Making Decisions About Risks: Is a High-Risk Lifestyle Worthwhile?
By marindavid, published Jan 04, 2008
Published Content: 534 Total Views: 232,190 Favorited By: 245 CPs
The best food is seasoned carefully and in a balanced way. So it is with most people's lives. They require the correct combination of ingredients and 'spices' to give a person, as closely as is realistically possible, the kind of life they would really like to have.
In considering the options, I think that there are some risky behaviors worth avoiding because the likelihood is that with certain rolls of the dice, the player is most apt to lose - and maybe to lose big.

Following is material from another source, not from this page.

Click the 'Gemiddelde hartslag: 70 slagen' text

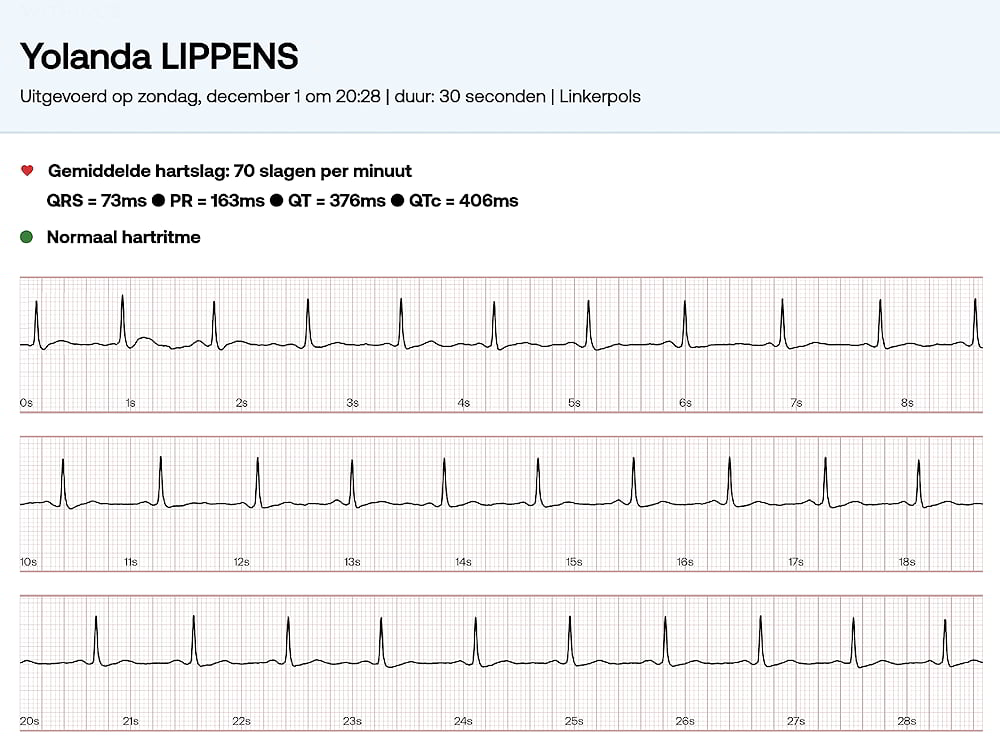(229, 171)
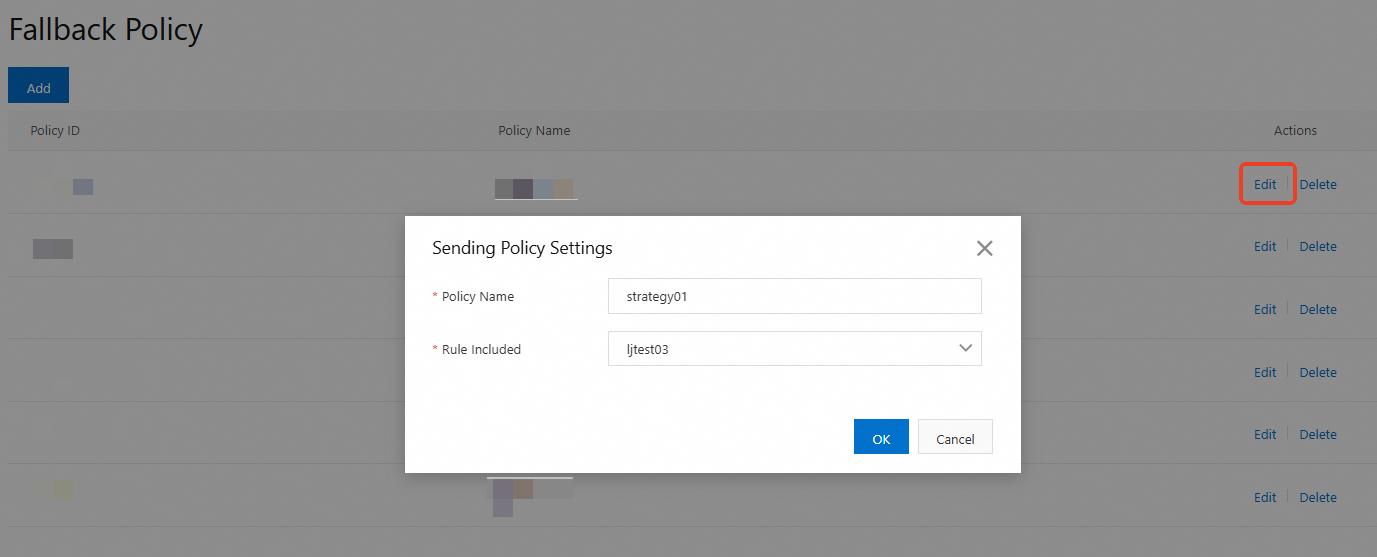Click the Policy Name column header
This screenshot has width=1377, height=557.
tap(534, 130)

I would consider the following to be high-risk activities that rarely (if ever) produce the positive stimulation that is sought without bringing along with it great personal suffering and damage.
The regular heavy or increased usage of alcohol or drugs.
They DO alter consciousness. That is, they change how your brain works. Use them enough, and the changes may be irreversible. The entertainment they seem to provide is often only experienced by yourself. Those around you more often find the changes they see in you obnoxious.
Driving recklessly.
A 'rush' for many teenagers and as outright dangerous to life and limb to any adult as it is to a newly licensed adolescent. Road deaths are one of the most prevalent and controllable causes of death and serious injury in the world.
Cheating on your primary relationship.
Thrills? Gratification? Ego enhancement? Would it really be worth it to lose the trust of your partner in w way that will never be fully restored - even after a one-time 'fling?'
Taking a big chunk of your hard-earned (or borrowed) money and investing it in a "sure thing."
More people have been rendered poor by this gambit than by almost any other. Most sure things simply aren't.
Impulsive recklessness of any type.
This means whatever it means to you!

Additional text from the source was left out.